Antes de as delegações se sentarem à mesa, os seguranças norte-coreanos trocam várias vezes a cadeira do ditador, aparentemente incomodados com o conforto dela. Quando um modelo é escolhido, um funcionário com luvas brancas e um produto químico chega e desinfeta o assento supõe-se aqui questões higiênicas extremadas de um líder que criou o mais brutal lockdown do mundo durante a pandemia de Covid-19, que ao fim não evitou a entrada do vírus no país.
Kim, escreve o jornalista, mostrou-se interessado em todas as questões técnicas de foguetes mostrados a ele no cosmódromo. Mas o que lhe chamou a atenção foi a limusine presidencial russa Aurus, de produção local, que provocou um certo deslumbramento. “Certamente ele ganhará uma de presente”, diz Kolesnikov.
Não fica claro quanto tempo de acesso ao “almojanta” final tiveram os jornalistas, mas o russo descreve um clima ameno, com Kim passando pratos a outros comensais e a tal presença graciosa de sua temida irmã, Kim Yo-jong, “chamada no Ocidente de Princesa Sangrenta”, escreve com a devida cautela Kolesnikov. Não há citação aos usuais provadores de comida, que fazem seu trabalho discretamente.
Houve diversos brindes com frases pomposas, uma tradição no Oriente e na Rússia, e o menu trazia especialidades dos anfitriões como pelmeni (bolinhos de massa fina) com caranguejo de Kamtchatka. Além de vinhos do sul russo, bastante potáveis após melhoras produtivas depois que as sanções ocidentais pela anexação da Crimeia em 2014 encareceram o produto estrangeiro.
O Kommerstant é o principal diário econômico da Rússia. Tinha linha editorial bastante independente até 2019, quando jornalistas vistos como incômodos ao Kremlin foram forçados a renunciar, provocando protestos em sua Redação. Com as regras draconianas para a mídia trabalhar após o início da Guerra da Ucrânia, em fevereiro passado, o tom geral é mais pasteurizado veículos não alinhados ao governo fecharam ou mudaram para o exterior.
Ainda assim, o jornal traz aqui e ali vislumbres de bastidores da corte de Putin, embora no caso do artigo de Kolesnikov o foco seja Kim: o presidente russo surge apenas esporadicamente. O novo melhor amigo de Moscou é o foco, até porque ele causa na Rússia tanto estranhamento e curiosidade como causaria no Brasil.
Putin aceitou, na viagem, o convite de Kim para visitar a Coreia do Norte.

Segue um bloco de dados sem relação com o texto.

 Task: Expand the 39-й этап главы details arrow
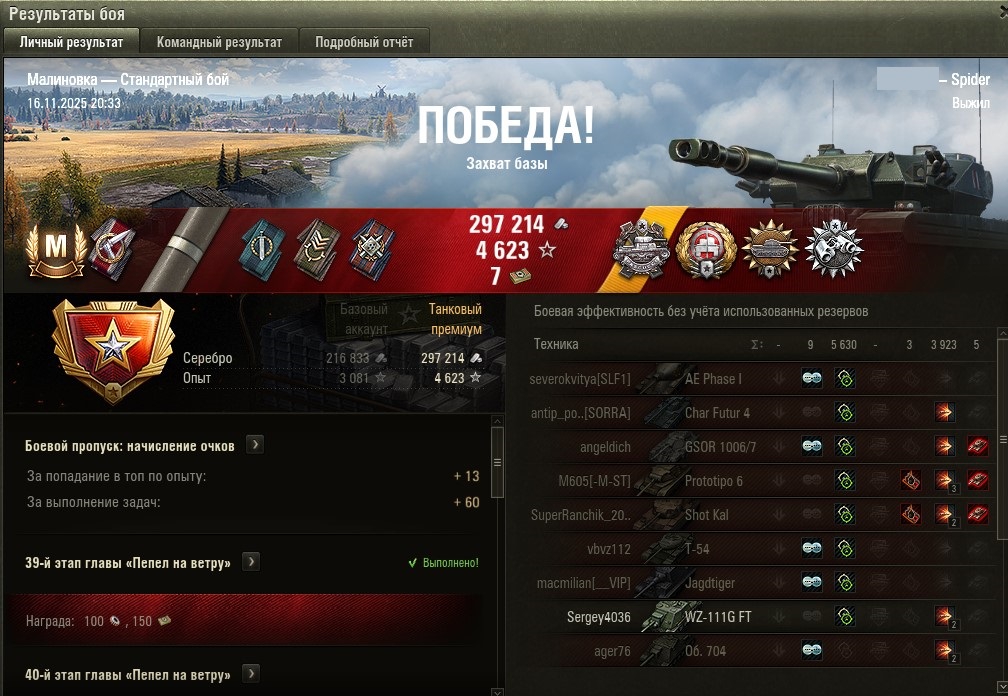click(251, 562)
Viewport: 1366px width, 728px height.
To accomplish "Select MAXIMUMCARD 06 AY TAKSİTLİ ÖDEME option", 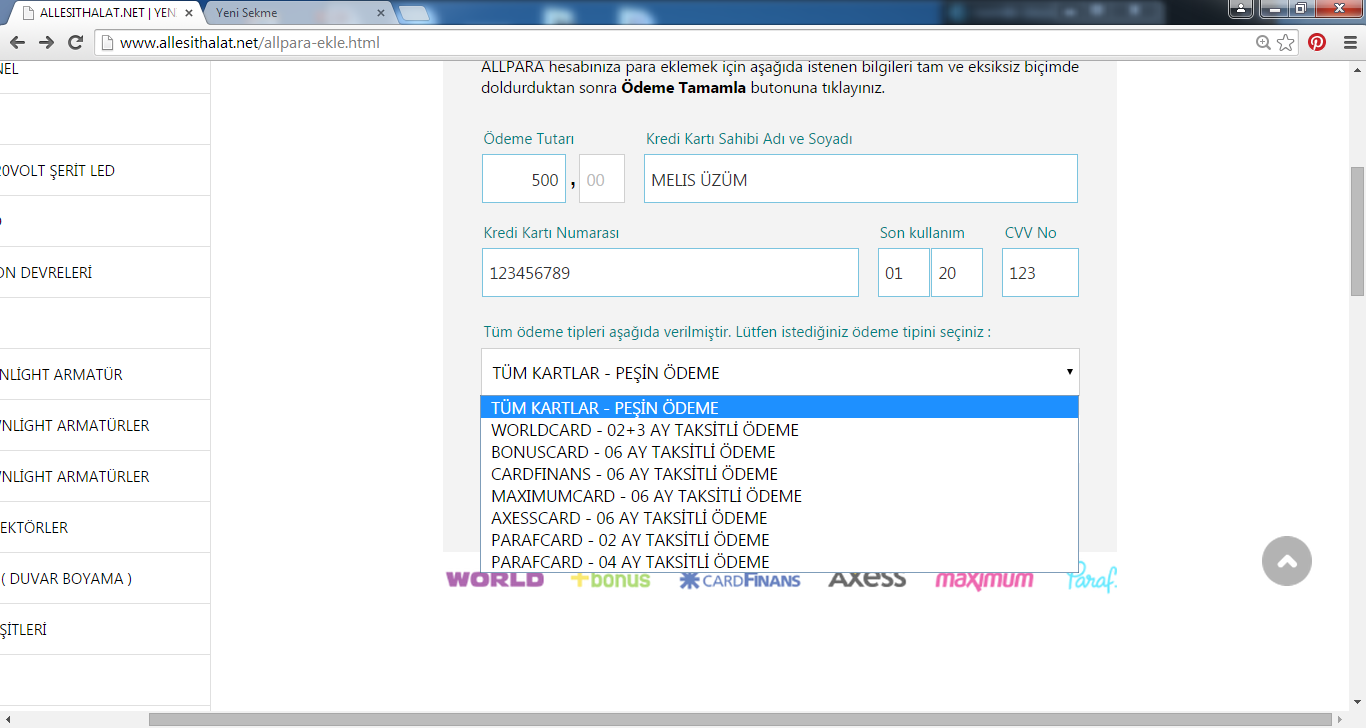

Subjacente a esse movimento está a cooperação militar. Apesar de haver dúvidas sobre a real capacidade de Pyongyang de suprir munição suficiente para ajudar Moscou em seu esforço de guerra contra Kiev, este é o principal objeto de comentários no Ocidente.
Kim, por sua vez, recebeu promessa pública de ajuda com seu programa espacial lembrando que um foguete que coloca satélite em órbita é quase o mesmo usado para lançar armas nucleares em outro continente.
O norte-coreano segue na Rússia, onde vai visitar a Frota do Pacífico em Vladivostok e a fábrica de caças Sukhoi em Komsomolsk-do-Amur. Nesta quinta, o Conselho de Segurança Nacional da Coreia do Sul, rival existencial de Kim, disse que Rússia e o Norte “pagariam um preço” se negociarem armas, violando o resoluções assinadas por Moscou no Conselho de Segurança da ONU.
Críticas semelhantes foram feitas pela Casa Branca, do lado oposto da Guerra Fria 2.0 que agora tem Kim como ator ainda mais ativo ao lado de Putin e do chinês Xi Jinping. “Os EUA não têm direito de nos dar lições sobre como devemos viver”, rebateu o embaixador russo em Washington, Anatoli Antonov.